### Dataset entries
================

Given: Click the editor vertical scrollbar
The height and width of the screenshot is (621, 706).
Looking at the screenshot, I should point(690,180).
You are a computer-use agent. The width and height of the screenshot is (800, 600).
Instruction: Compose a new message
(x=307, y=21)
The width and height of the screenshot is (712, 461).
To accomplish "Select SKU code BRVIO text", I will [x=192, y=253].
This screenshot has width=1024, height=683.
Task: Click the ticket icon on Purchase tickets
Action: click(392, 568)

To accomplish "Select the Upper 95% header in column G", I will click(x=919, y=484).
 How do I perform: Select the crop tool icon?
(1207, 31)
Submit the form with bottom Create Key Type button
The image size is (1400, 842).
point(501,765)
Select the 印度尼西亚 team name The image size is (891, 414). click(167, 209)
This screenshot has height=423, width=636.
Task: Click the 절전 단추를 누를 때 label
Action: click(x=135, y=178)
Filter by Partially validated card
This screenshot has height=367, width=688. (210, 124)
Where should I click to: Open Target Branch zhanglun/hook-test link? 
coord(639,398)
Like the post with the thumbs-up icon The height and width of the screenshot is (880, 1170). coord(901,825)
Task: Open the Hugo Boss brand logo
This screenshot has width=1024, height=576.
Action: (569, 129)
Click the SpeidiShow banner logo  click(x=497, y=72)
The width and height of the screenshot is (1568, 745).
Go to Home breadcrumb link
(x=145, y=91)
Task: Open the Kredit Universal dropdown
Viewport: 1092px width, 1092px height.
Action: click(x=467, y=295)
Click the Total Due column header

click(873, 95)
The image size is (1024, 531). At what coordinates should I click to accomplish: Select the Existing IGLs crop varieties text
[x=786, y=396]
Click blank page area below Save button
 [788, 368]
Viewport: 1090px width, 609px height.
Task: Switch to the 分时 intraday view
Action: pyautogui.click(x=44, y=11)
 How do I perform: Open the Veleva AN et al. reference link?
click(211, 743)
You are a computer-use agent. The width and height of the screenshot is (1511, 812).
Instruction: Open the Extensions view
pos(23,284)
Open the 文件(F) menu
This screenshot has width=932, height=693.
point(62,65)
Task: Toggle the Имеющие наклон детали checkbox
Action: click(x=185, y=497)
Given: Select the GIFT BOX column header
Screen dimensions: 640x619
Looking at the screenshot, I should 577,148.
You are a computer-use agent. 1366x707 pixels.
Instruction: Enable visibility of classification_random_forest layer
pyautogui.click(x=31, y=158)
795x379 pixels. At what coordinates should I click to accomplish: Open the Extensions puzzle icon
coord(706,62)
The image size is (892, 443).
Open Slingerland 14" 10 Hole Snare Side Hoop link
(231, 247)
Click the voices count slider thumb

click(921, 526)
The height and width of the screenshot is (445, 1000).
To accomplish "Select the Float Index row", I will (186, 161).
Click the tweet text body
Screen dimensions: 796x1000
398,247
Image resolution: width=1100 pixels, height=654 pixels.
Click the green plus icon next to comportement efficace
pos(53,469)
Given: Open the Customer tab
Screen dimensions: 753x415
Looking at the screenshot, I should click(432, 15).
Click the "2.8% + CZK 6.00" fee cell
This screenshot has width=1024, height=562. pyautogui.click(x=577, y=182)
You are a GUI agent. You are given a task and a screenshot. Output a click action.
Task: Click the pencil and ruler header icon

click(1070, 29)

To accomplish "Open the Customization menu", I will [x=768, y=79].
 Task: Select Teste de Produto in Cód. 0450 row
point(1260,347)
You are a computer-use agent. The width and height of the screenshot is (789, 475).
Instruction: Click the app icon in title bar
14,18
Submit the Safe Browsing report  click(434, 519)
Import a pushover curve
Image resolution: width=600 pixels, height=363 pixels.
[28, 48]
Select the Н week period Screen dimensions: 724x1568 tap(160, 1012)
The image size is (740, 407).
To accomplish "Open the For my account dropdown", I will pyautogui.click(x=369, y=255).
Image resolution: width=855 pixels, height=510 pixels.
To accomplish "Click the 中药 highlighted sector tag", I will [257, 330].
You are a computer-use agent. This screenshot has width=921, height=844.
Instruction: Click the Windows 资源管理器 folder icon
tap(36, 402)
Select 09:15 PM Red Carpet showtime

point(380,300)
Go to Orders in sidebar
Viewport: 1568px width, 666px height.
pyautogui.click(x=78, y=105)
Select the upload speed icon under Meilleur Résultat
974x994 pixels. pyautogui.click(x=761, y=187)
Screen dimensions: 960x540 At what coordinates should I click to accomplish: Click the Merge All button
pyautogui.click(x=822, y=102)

================

### EXERCISE GOAL
Line by line, copy the data above exactly as it reads.

### ANSWER TO THE EXERCISE
Given: Click the editor vertical scrollbar
The height and width of the screenshot is (621, 706).
Looking at the screenshot, I should point(690,180).
You are a computer-use agent. The width and height of the screenshot is (800, 600).
Instruction: Compose a new message
(x=307, y=21)
The width and height of the screenshot is (712, 461).
To accomplish "Select SKU code BRVIO text", I will [x=192, y=253].
This screenshot has width=1024, height=683.
Task: Click the ticket icon on Purchase tickets
Action: click(392, 568)

To accomplish "Select the Upper 95% header in column G", I will click(x=919, y=484).
 How do I perform: Select the crop tool icon?
(1207, 31)
Submit the form with bottom Create Key Type button
The image size is (1400, 842).
point(501,765)
Select the 印度尼西亚 team name The image size is (891, 414). click(167, 209)
This screenshot has height=423, width=636.
Task: Click the 절전 단추를 누를 때 label
Action: click(x=135, y=178)
Filter by Partially validated card
This screenshot has height=367, width=688. (210, 124)
Where should I click to: Open Target Branch zhanglun/hook-test link? 
coord(639,398)
Like the post with the thumbs-up icon The height and width of the screenshot is (880, 1170). coord(901,825)
Task: Open the Hugo Boss brand logo
This screenshot has width=1024, height=576.
Action: (569, 129)
Click the SpeidiShow banner logo  click(x=497, y=72)
The width and height of the screenshot is (1568, 745).
Go to Home breadcrumb link
(x=145, y=91)
Task: Open the Kredit Universal dropdown
Viewport: 1092px width, 1092px height.
Action: click(x=467, y=295)
Click the Total Due column header

click(873, 95)
The image size is (1024, 531). At what coordinates should I click to accomplish: Select the Existing IGLs crop varieties text
[x=786, y=396]
Click blank page area below Save button
 [788, 368]
Viewport: 1090px width, 609px height.
Task: Switch to the 分时 intraday view
Action: pyautogui.click(x=44, y=11)
 How do I perform: Open the Veleva AN et al. reference link?
click(211, 743)
You are a computer-use agent. The width and height of the screenshot is (1511, 812).
Instruction: Open the Extensions view
pos(23,284)
Open the 文件(F) menu
This screenshot has width=932, height=693.
point(62,65)
Task: Toggle the Имеющие наклон детали checkbox
Action: click(x=185, y=497)
Given: Select the GIFT BOX column header
Screen dimensions: 640x619
Looking at the screenshot, I should 577,148.
You are a computer-use agent. 1366x707 pixels.
Instruction: Enable visibility of classification_random_forest layer
pyautogui.click(x=31, y=158)
795x379 pixels. At what coordinates should I click to accomplish: Open the Extensions puzzle icon
coord(706,62)
The image size is (892, 443).
Open Slingerland 14" 10 Hole Snare Side Hoop link
(231, 247)
Click the voices count slider thumb

click(921, 526)
The height and width of the screenshot is (445, 1000).
To accomplish "Select the Float Index row", I will (186, 161).
Click the tweet text body
Screen dimensions: 796x1000
398,247
Image resolution: width=1100 pixels, height=654 pixels.
Click the green plus icon next to comportement efficace
pos(53,469)
Given: Open the Customer tab
Screen dimensions: 753x415
Looking at the screenshot, I should click(432, 15).
Click the "2.8% + CZK 6.00" fee cell
This screenshot has width=1024, height=562. pyautogui.click(x=577, y=182)
You are a GUI agent. You are given a task and a screenshot. Output a click action.
Task: Click the pencil and ruler header icon

click(1070, 29)

To accomplish "Open the Customization menu", I will [x=768, y=79].
 Task: Select Teste de Produto in Cód. 0450 row
point(1260,347)
You are a computer-use agent. The width and height of the screenshot is (789, 475).
Instruction: Click the app icon in title bar
14,18
Submit the Safe Browsing report  click(434, 519)
Import a pushover curve
Image resolution: width=600 pixels, height=363 pixels.
[28, 48]
Select the Н week period Screen dimensions: 724x1568 tap(160, 1012)
The image size is (740, 407).
To accomplish "Open the For my account dropdown", I will pyautogui.click(x=369, y=255).
Image resolution: width=855 pixels, height=510 pixels.
To accomplish "Click the 中药 highlighted sector tag", I will [257, 330].
You are a computer-use agent. This screenshot has width=921, height=844.
Instruction: Click the Windows 资源管理器 folder icon
tap(36, 402)
Select 09:15 PM Red Carpet showtime

point(380,300)
Go to Orders in sidebar
Viewport: 1568px width, 666px height.
pyautogui.click(x=78, y=105)
Select the upload speed icon under Meilleur Résultat
974x994 pixels. pyautogui.click(x=761, y=187)
Screen dimensions: 960x540 At what coordinates should I click to accomplish: Click the Merge All button
pyautogui.click(x=822, y=102)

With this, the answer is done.